The problem:
Could you retype all of the data below exactly as given?

Records for the task:
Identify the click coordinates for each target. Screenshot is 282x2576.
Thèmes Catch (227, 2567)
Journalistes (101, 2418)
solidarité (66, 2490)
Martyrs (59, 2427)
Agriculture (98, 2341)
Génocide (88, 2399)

Task answer:
Identify the click coordinates for each target. Screenshot is 282x2576.
Thèmes Catch (227, 2567)
Journalistes (101, 2418)
solidarité (66, 2490)
Martyrs (59, 2427)
Agriculture (98, 2341)
Génocide (88, 2399)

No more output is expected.